KAIMANA- Penetapan 11 kursi Otsus di DPRD yang sudah dilantik belum lama ini, kembali digugat oleh pihak yang merasa tidak terakomodir dalam penentuan kursi tersebut. Salah satu wakil dari Kabupaten Kaimana, Arnold Rouw, SH  menggugatnya di PTUN Jakarta.  “Gugatan itu sudah kami daftarkan di PTUN Jakarta dan akan disidangkan pada besok (hari ini), Senin, 16 Maret 2015. Gugatan kami sendiri sudah terdaftar dengan nomor W2-TUN 1-335/HK.06/II/2015. Kita akan melakukan gugatan terhadap hasil keputusan tersebut,” ujar Arnold Rouw, SH melalui telepon selulernya, kemarin dari Jakarta.

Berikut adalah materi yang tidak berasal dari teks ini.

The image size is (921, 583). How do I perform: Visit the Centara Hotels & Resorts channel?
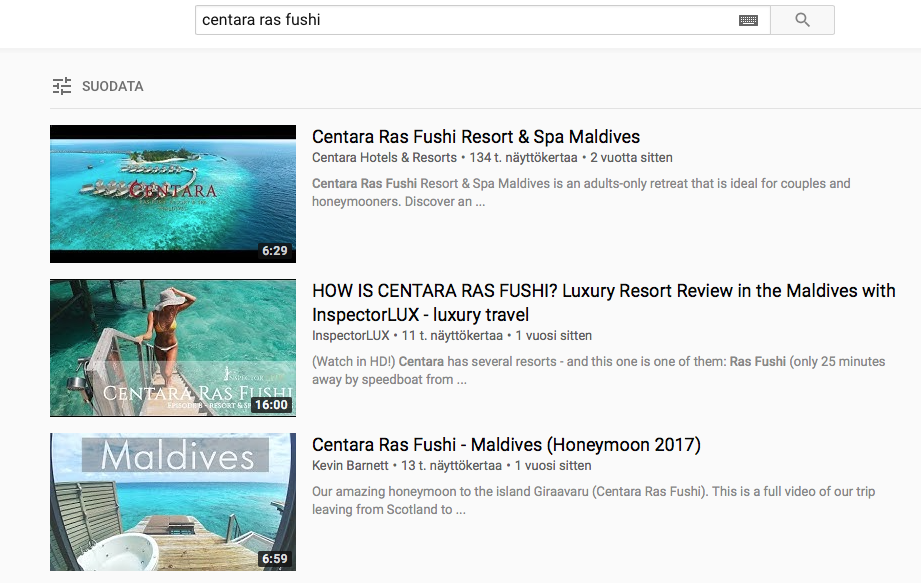click(384, 158)
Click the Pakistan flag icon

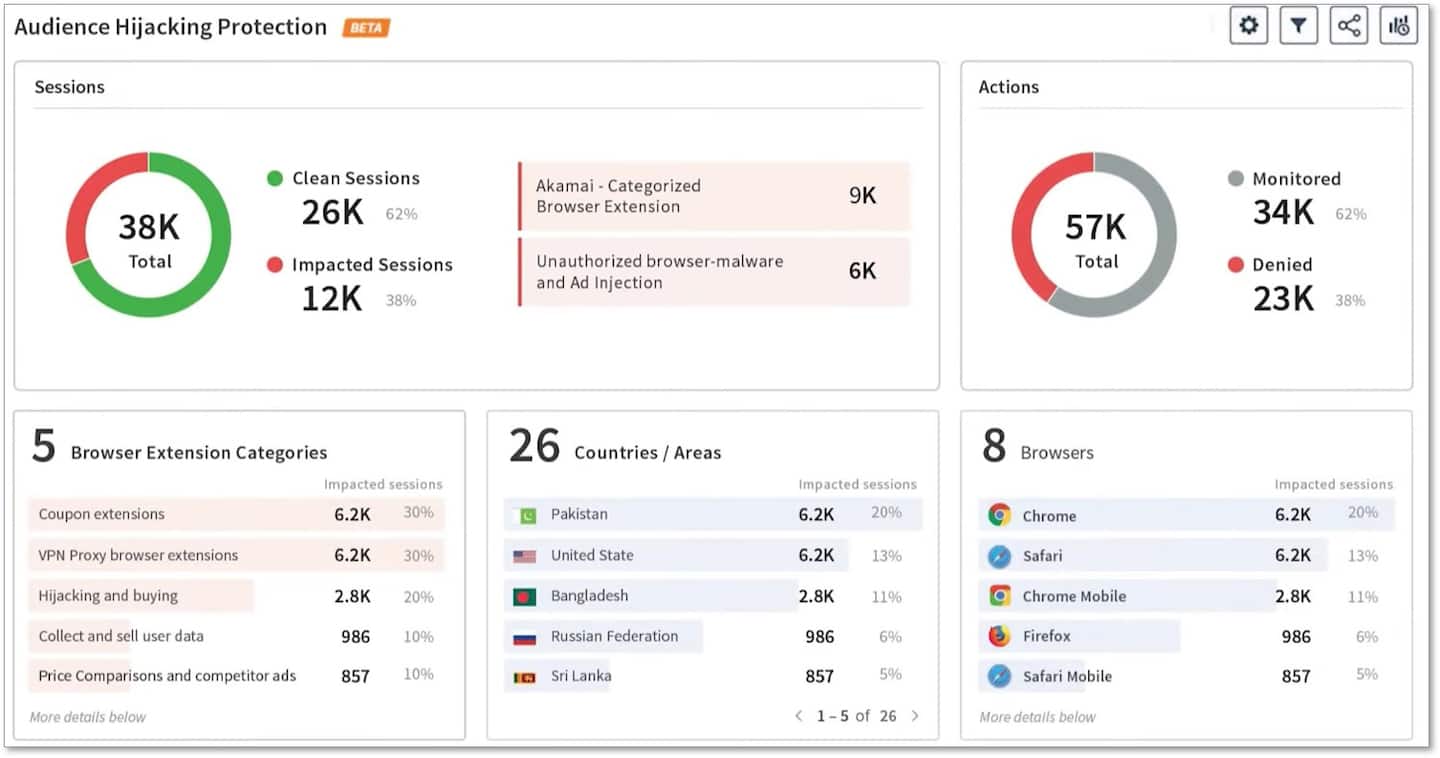pos(524,515)
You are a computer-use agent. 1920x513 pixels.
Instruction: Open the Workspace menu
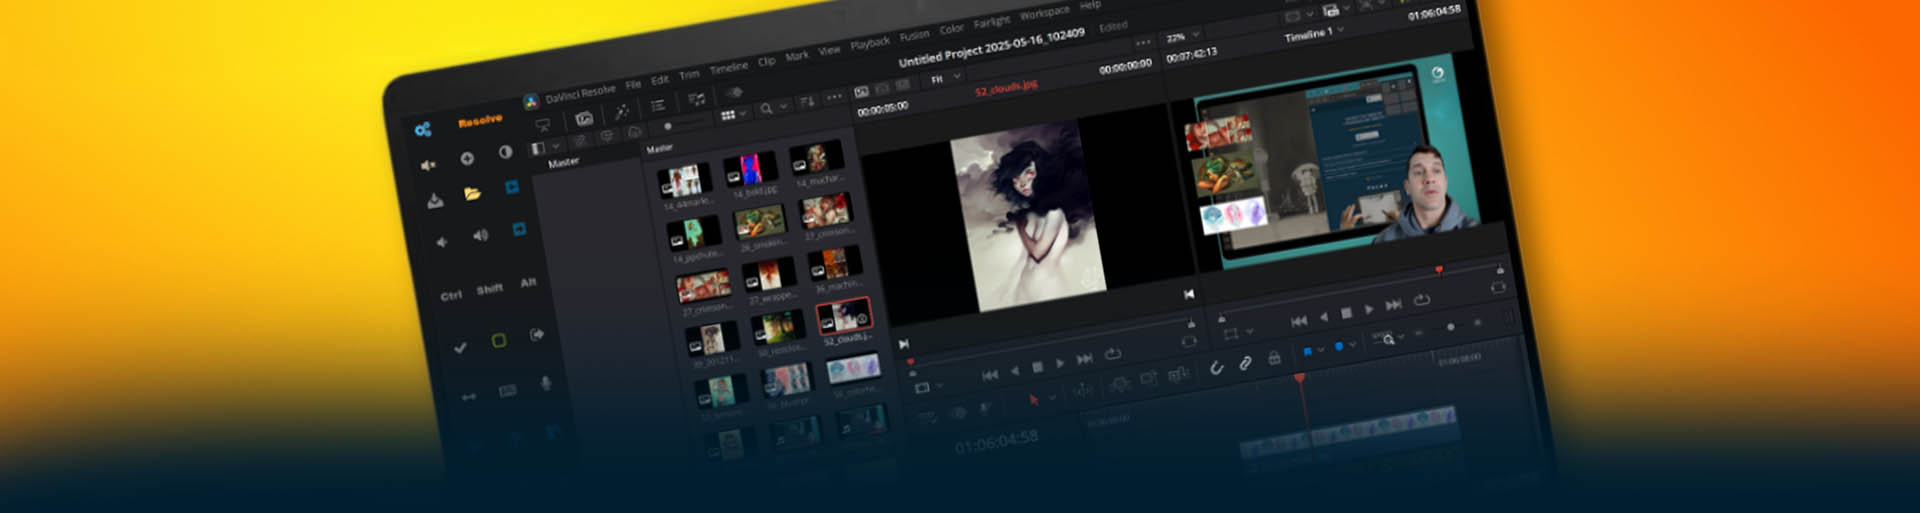[x=1044, y=13]
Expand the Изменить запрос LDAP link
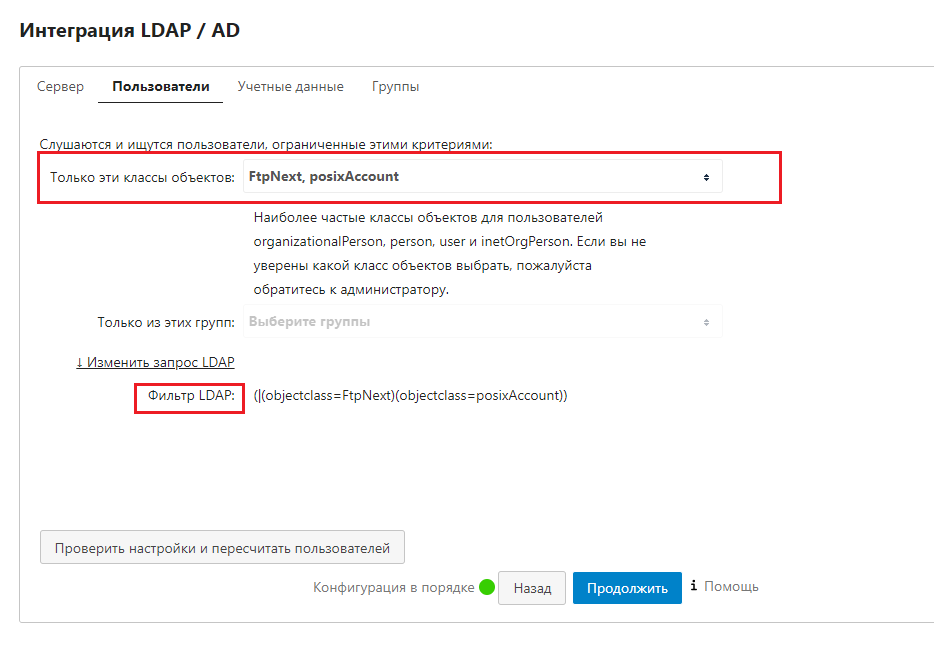 coord(155,362)
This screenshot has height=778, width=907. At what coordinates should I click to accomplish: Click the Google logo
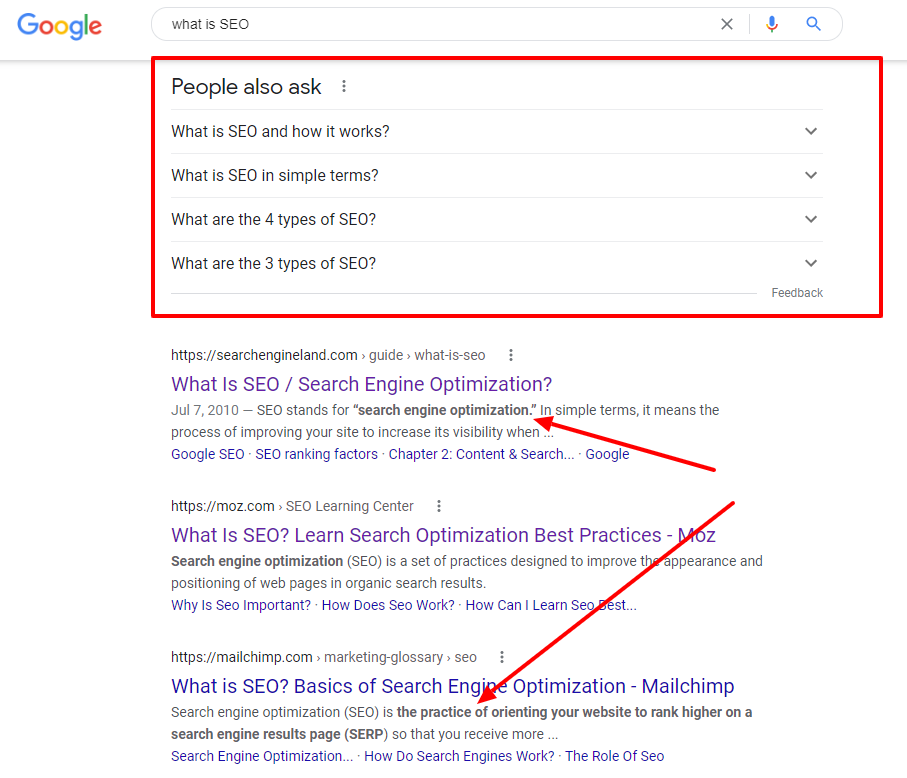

Dia mengatakan, gugatan tersebut beralasan karena mekanisme penetapan 11 kursi DPRPB jalur Otsus yang ditetapkan oleh Menteri Dalam Negeri, sangat bertentangan dengan Peraturan Gubernur dan Peraturan Dae­rah Khusus (Perdasus), yang diamanatkan dalam Undang-Undang Otsus. “Jika dilihat dari ketentuan tersebut, maka sebenarnya yang lebih layak lolos dalam proses kemarin, salah satu kursinya adalah milik Kabupaten Kaimana. Kami merasa jalur Otsus itu tidak mewakili kami yang berada di wilayah Selatan Papua Barat saat ini,” tegasnya.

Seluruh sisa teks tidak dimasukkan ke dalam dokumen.